A PRESHCO Impresh(c)on

This last blog took a long time to come to fruition, because I have been at a loss for words on concluding the fall 2018 PRESHCO blog (both metaphorically, and literally - since I feel like my English skills are deteriorating as my Spanish usage increased in the past semester). PRESHCO has been one of the most fun and rewarding semesters of my life because of the place, and mostly, as Avery (one of the preshquitas) said, “the people”. As I adapt myself to the rhythm of the new semester, I wonder how I could finish the last blog on the high note PRESHCO has left me on. Thinking back to just a couple months ago when I first landed in Madrid with a bunch of strangers, I had no idea that we were going to end up being such good friends by the 18th of December.

So, let’s start where it began, and end at the end.

 

At our welcome reception in Cordoba, Kim, our site director, said something that is still fresh in my mind. In her welcoming speech, she talked about “identities”. She said, and I paraphrase, “our identities are the combination of all the experiences we’ve been through. We come to a place with some experiences and leave with new ones, and the fragments of these experiences in turn mould who we are and what we will become.” I thought about her words throughout the semester, during my trip afterwards, up till now when I started my next program. I took note of the little things that are unique to each person that I’ve met - like my host family that always has chocolate after lunch; like that Argentinian woman that puts a pinch of cinnamon into her macaronis; like that Spanish girl that makes her toasts ON instead of IN the toaster because the slice wouldn’t fit and she doesn’t feel like buying an new one… interestingly, theses little details that I remember all take place in the kitchen, perhaps my mind is influenced by the book we read for PRESHCO’s cinema class “Como Agua Para Chocolate”.

At the ending ceremony, Kisa (a preshquita that’s in Cordoba for the full year) performed our own mashup of “Somewhere only we know” and “Someone like you”, dedicated to everyone that has made our experience so wonderful, and we hope to find “somewhere like you” in our future too. We celebrated a night of music, dance and good food, and I saw my host mom dance for the first time! My arabic professor in Salamanca told me that I’d want to visit Cordoba again after taking her class, and she’s right. I kept telling people that I’d come back to Cordoba to visit, and I wasn’t just saying it to be polite. I meant it.

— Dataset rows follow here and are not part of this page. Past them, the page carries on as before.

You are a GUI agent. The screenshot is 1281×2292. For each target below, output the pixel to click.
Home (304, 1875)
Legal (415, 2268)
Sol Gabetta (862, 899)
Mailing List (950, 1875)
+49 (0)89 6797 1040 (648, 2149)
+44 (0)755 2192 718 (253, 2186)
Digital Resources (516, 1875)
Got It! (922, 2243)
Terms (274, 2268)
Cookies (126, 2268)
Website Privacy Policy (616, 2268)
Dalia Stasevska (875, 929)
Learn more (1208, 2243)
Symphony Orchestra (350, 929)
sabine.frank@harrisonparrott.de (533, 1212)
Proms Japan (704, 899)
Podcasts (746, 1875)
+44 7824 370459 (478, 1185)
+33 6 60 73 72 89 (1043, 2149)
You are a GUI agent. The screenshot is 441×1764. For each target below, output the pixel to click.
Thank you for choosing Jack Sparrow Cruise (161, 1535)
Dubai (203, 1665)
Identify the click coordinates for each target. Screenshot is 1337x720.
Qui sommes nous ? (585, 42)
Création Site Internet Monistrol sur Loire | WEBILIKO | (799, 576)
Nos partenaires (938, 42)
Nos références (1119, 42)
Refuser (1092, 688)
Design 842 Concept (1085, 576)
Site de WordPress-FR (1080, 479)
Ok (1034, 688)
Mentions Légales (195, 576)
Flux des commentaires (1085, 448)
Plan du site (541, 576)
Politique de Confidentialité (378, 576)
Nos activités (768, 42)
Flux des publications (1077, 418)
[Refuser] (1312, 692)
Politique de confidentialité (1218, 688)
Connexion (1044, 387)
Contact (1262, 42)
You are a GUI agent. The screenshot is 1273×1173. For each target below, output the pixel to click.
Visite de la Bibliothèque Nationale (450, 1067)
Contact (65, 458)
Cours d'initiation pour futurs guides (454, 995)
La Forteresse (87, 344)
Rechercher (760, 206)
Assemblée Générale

I tread the ancient paths of Cordoba in 4-inch stilettos to attend the reception that day (upon my host family’s advice against it but I was stubborn) and walked home barefoot because my feet hurt so much; at the last dinner, I strutted in the same stilettos and danced in them as well. Maybe Cordoba has taught me to master the art of dancing in heels these past months, but more importantly, I walk away with joy and (some) tears of the beautiful memories I was able to create here with the amazing people. I’m still, very much, IMPREShcoed (I tried on this last pun, la intención es lo que cuenta)!